How can I find distribution from mean and variance If I know the mean and variance of a discrete random variable $\in \{0,1,\dots \}$, How can I find the distribution?
 A: A mean of 0.6 and a variance of 2.64 could be a negative binomial distribution with parameters $p=0.914$ and $r=0.057$. However, it could just as well be a zero-inflated Poisson distribution or in fact any number of other distributions (just assign probabilities to the realizations in $\{0, 1, 2, \dots\}$ that fulfill the mean and variance requirements), so I would not speak of finding "the distribution".
A: As others pointed out, you can't go further without any model assumption. Just assume the closest model based on your insight from the data and proceed with a formal statistical inference procedure, for example, possibly, the method of moments in your problem. Remember, all models are wrong, some are useful (George Box).
A: You can't really find anything out unless you add extra assumptions - in particular, what class of distribution it is. For example if you assume that it's a binomial distribution, the mean is np and the variance is np(1-p), so you can work out the values of the coefficients n and p.
If you have more than one possible distribution to explain the data, you need to search for "model selection" techniques.
A: What the other answers already suggest is to compare mean and variance.


*

*If mean equals variance then it could be Poisson

*If mean is less than veriaance then it could be negative binomial

*If mean is greater than variance then it could be binomial


And then there are the inflated and truncated families. So you have to know whether 0 has a special role and whether the distribution has finite support (like Binomial) or infinite (like Poisson and negative binomial). 
In fact just knowing mean and variance is not much more than
guessing. Do you know anything of the generation of the data (like number of car accidents or number school drop-outs)?
A: Depends on the size of your support. In this case that we are talking about a discrete support, a distribution is fully specified by a vector with the same size as the support.
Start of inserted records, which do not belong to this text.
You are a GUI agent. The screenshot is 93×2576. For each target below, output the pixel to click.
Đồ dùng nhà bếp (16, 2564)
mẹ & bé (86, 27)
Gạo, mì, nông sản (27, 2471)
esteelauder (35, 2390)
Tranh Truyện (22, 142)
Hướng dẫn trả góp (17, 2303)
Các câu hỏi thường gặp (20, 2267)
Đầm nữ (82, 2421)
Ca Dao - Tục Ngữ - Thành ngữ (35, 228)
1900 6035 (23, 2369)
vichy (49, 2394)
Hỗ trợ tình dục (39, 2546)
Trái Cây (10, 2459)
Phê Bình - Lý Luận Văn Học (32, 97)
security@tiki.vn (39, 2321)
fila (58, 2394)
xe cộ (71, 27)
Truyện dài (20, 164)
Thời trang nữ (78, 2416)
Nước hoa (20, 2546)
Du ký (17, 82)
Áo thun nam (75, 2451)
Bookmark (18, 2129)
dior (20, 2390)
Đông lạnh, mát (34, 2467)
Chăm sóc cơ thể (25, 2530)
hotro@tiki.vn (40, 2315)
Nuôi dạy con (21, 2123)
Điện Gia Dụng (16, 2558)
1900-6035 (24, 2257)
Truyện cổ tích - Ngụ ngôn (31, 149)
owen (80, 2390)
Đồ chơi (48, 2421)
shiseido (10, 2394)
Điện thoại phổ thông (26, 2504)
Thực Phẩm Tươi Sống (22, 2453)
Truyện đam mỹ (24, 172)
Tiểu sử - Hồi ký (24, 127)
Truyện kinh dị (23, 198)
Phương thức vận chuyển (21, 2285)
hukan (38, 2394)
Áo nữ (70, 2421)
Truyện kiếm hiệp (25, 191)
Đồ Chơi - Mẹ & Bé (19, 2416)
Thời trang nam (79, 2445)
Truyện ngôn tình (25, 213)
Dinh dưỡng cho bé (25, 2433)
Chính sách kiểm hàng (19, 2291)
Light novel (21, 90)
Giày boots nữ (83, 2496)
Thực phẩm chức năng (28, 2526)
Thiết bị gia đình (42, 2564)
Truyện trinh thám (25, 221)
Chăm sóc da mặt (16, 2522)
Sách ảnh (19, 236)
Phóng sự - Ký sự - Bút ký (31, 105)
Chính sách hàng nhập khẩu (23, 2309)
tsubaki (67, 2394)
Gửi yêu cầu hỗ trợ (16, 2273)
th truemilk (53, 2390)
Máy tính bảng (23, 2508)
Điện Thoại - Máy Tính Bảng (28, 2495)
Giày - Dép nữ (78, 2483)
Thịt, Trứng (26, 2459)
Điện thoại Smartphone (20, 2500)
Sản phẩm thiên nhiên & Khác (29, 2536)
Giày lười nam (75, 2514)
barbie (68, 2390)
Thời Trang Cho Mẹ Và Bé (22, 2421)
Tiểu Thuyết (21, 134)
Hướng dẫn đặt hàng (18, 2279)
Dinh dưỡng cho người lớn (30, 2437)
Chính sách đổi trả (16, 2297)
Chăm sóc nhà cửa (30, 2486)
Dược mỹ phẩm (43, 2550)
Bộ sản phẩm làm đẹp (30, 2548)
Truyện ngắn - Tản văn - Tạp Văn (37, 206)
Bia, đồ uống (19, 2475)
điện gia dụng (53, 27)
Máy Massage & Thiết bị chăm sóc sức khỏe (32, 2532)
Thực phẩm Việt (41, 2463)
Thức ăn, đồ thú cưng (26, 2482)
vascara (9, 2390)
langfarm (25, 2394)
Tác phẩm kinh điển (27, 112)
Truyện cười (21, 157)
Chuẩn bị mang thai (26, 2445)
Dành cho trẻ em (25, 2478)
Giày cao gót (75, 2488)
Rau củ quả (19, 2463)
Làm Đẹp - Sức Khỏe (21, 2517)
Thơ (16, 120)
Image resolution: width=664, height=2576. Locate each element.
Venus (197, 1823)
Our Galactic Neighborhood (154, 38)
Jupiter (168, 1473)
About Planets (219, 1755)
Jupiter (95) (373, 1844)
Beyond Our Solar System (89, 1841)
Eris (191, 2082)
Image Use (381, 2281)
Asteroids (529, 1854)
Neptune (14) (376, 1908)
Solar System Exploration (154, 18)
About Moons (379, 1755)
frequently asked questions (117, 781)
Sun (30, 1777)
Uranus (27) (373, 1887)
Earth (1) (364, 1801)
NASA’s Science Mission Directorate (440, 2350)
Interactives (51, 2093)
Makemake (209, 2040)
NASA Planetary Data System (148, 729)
The distribution, under some technical conditions, can be uniquely mapped to a set of moments, some times referred to as the probability generation function. For this mapping to work, you need all the moments though.
So basically with mean and var, you have only two of the moments so unless your distribution is diatic, you cannot uniquely identify the distribution in question. Instead, you can find a family of distributions.
All this assumes mean and var as the ONLY information you have, if you put some structural constraints, then the problem would be totally different. For example, if you know it the distribution is binomial or Poisson, then finding the exact distribution is straightforward.